• _Supplied passage_
Published: March 2026 | Category: Study Tips, Parent Resources | 6 min read
5 Study Habits That Actually Improve Marks
As a parent, few things are more frustrating than watching your child put in hours at the desk and still come home with disappointing results. You see the effort. You know the late nights. Yet somehow, the marks do not reflect any of it.
The truth is that studying hard and studying well are not the same thing. Research consistently shows that how a student studies matters far more than how long they study. The good news is that the right habits can be learned at any point, and the improvement in results can be significant.
At Online Edge Tutors, we work with high school students across South Africa and see the same patterns repeatedly. Students who perform well share specific habits. Students who struggle often share different ones. Here are the five habits that make the biggest difference.
Habit 1: Active Recall Over Passive Re-Reading
Most students revise by reading through their notes again and again. It feels productive. It is comfortable. Research shows it is one of the least effective study methods available.

• _Supplied data_
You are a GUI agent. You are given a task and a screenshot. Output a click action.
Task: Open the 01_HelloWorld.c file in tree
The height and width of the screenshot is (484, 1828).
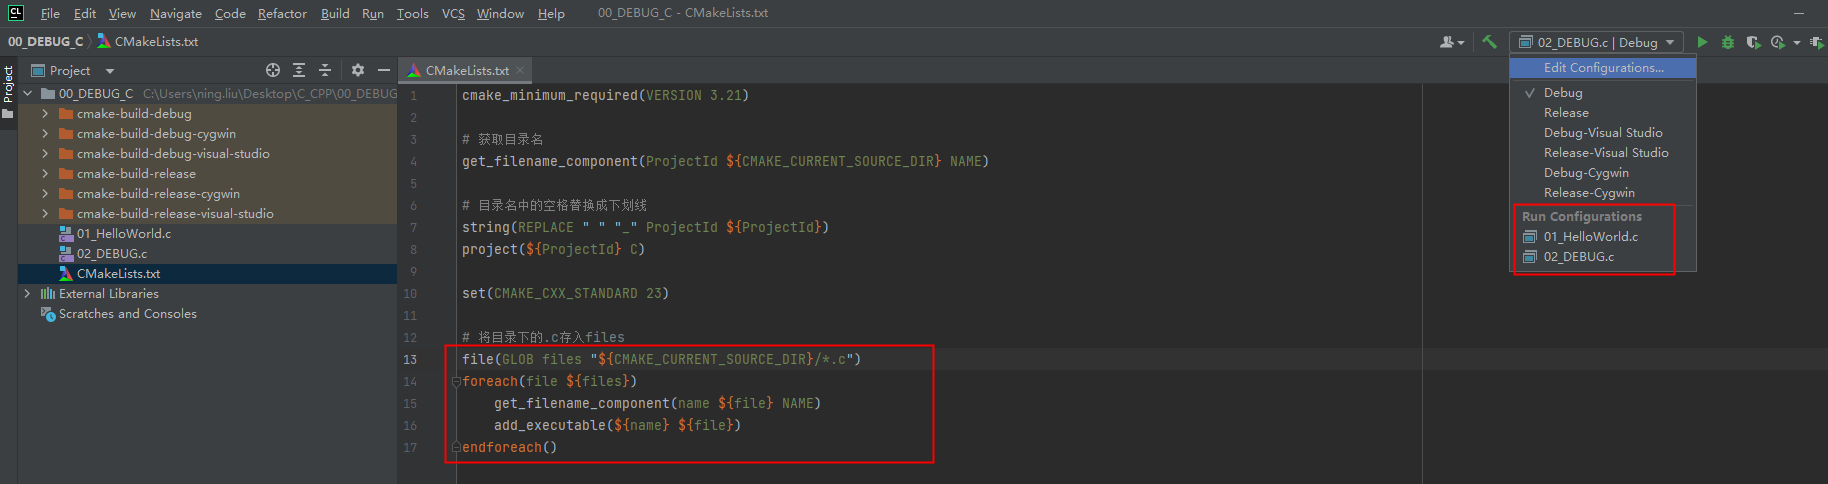pos(123,233)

• _Required work_
#1 In the study habits article, swap "patterns" for "trends" and write out the part starting at "At Online Edge" and ending at "study methods available.".
#2 Extend the study habits article from its last sentence.
The data has nothing to do with the study habits article.

• _Results for the exercise_
#1
At Online Edge Tutors, we work with high school students across South Africa and see the same trends repeatedly. Students who perform well share specific habits. Students who struggle often share different ones. Here are the five habits that make the biggest difference.
Habit 1: Active Recall Over Passive Re-Reading
Most students revise by reading through their notes again and again. It feels productive. It is comfortable. Research shows it is one of the least effective study methods available.

#2
Active recall means testing yourself on the material rather than just reading it. Close the textbook, put the notes face down, and try to write down everything you remember. Then check what you missed. Repeat.
This approach forces the brain to retrieve information rather than simply recognise it. Retrieval is what happens in an exam. Practising retrieval during study therefore prepares the brain far more effectively than passive reading ever can.
After your child reads a section, ask them to explain it back to you without looking at the notes. If they can explain it clearly, they know it. If they struggle, they need to go back. This takes five minutes and is more valuable than an hour of re-reading.
Habit 2: Spaced Repetition Instead of Last-Minute Cramming
Cramming the night before an exam is a trap almost every student falls into at some point. It can work for very short-term recall, but the information disappears almost as quickly as it arrived.
Spaced repetition works differently. Instead of reviewing everything in one long session, students review material at increasing intervals over time. Review it today, then again in two days, then again in five days, then again in ten. Each review strengthens the memory further.
This is not a complicated system. It simply means starting revision earlier and returning to material regularly rather than saving it all for the last week before exams.
Help your child set up a simple revision calendar six weeks before exams. Identify the topics for each subject and schedule short revision sessions throughout the weeks rather than leaving everything for the final few days. Thirty minutes three times a week is more effective than three hours the night before.
Habit 3: Specific Goals for Every Study Session
Sitting down to study without a clear goal is one of the most common reasons students waste time. “I am going to study Maths” is not a goal. It is a vague intention that leads to unfocused, low-quality sessions.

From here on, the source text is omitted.